WAI-ARIA とは何なのか、詳しいことは雑誌記事を参照していただくとして、簡単に言えば JavaScript で構築した RIA を機械的に認識するための仕様です。たとえば JavaScript でこったボタンを作ったとしましょう。利用者がどうやって「それがボタンである」ということを認識するかといえば、「周りから浮き出ていてマウスカーソルを乗せると色が変わる」といった感覚によっているわけです。
PC 上でグラフィカルなブラウザ経由でしか Web を使わないのならそれでもいいかもしれませんが、Web の閲覧環境というのは千差万別でしてそれでは困ることも多々あります。そこで、グラフィカルな表現に加えて「これはボタン、すなわち何らかの動作のトリガーとなるものである」という情報を埋め込んでおくことで、個々の閲覧環境に応じた表現をとることも可能となるのです。
さて、雑誌記事中では WAI-ARIA で拡張された tabindex 属性にも触れているのですが、それと関係して「Web2.0ナビ: 送信ボタンの上にリンクがあればtabindex=-1に」という記事がありました。フォーム内で、フォームコントロールのみをキーボードアクセス可能にするために、リンクの tabindex 属性に値 -1 を指定しようという内容です。しかし、これをやってはいけません。そのリンクがキーボードアクセス不能になり、アクセシビリティが低下してしまいます。
そもそも tabindex 属性によるアクセス順の指定には、ページ内での絶対的な順序しか指定できない (特定の要素からの相対的な順序の指定ができない) という欠点があり、乱用すれば直感的な操作を妨げてしまいます。tabindex 属性を使う際には以下 2 点に気をつけ、アクセス順を指定する属性としてではなく、フォーカス可能かどうか・キーボードアクセス可能かどうかを指定する属性として使うべきというのが私の考えです。
- tabindex 属性の値には基本的に 0 (フォーカス可能かつキーボードアクセス可能) か -1 (フォーカス可能だが直接的にキーボードアクセス可能ではない) かのみを用いる。
- HTML 4 で tabindex 属性が定義されている要素 (リンクとフォームコントロール) では基本的に tabindex 属性を用いない。
tabindex="-1"
を使う場面の解説は雑誌記事に譲るとして、執筆にあたってつくづく感じたのは日本語資料の充実具合です。WCAG 2.0 が勧告からわずか 1 か月で日本語に訳され、WAI-ARIA 関連文書の日本語訳もそろっているなど、もう関係各所の皆様には足を向けて寝られません。
そんなこんなで 1 年間続けさせていただいた WEB+DB PRESS での連載も今回が最終回です。正直ライブラリ全盛のこの時期に DOM だの何だの書いていて受け入れられるのだろうかとも思いますが、何らかのヒントにでもなれば幸いです。読者の皆様、編集はじめ関係者の皆様、本当にありがとうございました。

• 記録一覧:
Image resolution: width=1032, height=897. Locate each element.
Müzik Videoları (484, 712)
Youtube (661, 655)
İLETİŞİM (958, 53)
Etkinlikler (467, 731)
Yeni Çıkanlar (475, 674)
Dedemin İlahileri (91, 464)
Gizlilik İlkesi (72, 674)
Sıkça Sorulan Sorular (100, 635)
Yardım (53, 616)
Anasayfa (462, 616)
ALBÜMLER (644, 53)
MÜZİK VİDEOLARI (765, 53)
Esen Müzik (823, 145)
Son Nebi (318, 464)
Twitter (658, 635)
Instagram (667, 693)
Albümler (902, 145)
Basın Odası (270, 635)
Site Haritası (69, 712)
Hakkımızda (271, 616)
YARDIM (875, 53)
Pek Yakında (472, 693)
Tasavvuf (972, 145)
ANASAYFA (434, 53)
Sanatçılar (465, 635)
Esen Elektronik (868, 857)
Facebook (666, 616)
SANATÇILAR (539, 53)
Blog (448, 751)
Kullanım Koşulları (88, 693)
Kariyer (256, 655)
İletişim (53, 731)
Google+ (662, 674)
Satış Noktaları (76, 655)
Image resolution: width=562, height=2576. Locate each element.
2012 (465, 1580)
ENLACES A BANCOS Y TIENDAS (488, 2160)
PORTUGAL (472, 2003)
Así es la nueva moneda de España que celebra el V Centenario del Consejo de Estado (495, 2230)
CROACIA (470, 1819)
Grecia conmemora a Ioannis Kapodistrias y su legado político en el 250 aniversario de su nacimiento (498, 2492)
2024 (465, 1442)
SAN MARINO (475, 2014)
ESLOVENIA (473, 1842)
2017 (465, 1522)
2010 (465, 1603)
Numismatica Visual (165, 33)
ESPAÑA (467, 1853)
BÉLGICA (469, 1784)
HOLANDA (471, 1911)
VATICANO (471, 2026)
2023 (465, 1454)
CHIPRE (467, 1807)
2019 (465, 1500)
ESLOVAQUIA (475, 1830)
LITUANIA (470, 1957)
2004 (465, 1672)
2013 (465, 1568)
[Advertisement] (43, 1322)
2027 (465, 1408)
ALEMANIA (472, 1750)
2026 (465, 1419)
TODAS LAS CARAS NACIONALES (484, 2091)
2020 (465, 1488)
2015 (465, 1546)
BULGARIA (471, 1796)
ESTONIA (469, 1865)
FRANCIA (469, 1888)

• 要件:
本文のうち、「さて、雑誌記事中では WAI-ARIA で拡張された」から「では基本的に tabindex 属性を用いない。」に至るまでをすべて、一字一句変えずに再掲してください。 一覧は本文とは別個の資料です。

• 本課題への回答:
さて、雑誌記事中では WAI-ARIA で拡張された tabindex 属性にも触れているのですが、それと関係して「Web2.0ナビ: 送信ボタンの上にリンクがあればtabindex=-1に」という記事がありました。フォーム内で、フォームコントロールのみをキーボードアクセス可能にするために、リンクの tabindex 属性に値 -1 を指定しようという内容です。しかし、これをやってはいけません。そのリンクがキーボードアクセス不能になり、アクセシビリティが低下してしまいます。
そもそも tabindex 属性によるアクセス順の指定には、ページ内での絶対的な順序しか指定できない (特定の要素からの相対的な順序の指定ができない) という欠点があり、乱用すれば直感的な操作を妨げてしまいます。tabindex 属性を使う際には以下 2 点に気をつけ、アクセス順を指定する属性としてではなく、フォーカス可能かどうか・キーボードアクセス可能かどうかを指定する属性として使うべきというのが私の考えです。
- tabindex 属性の値には基本的に 0 (フォーカス可能かつキーボードアクセス可能) か -1 (フォーカス可能だが直接的にキーボードアクセス可能ではない) かのみを用いる。
- HTML 4 で tabindex 属性が定義されている要素 (リンクとフォームコントロール) では基本的に tabindex 属性を用いない。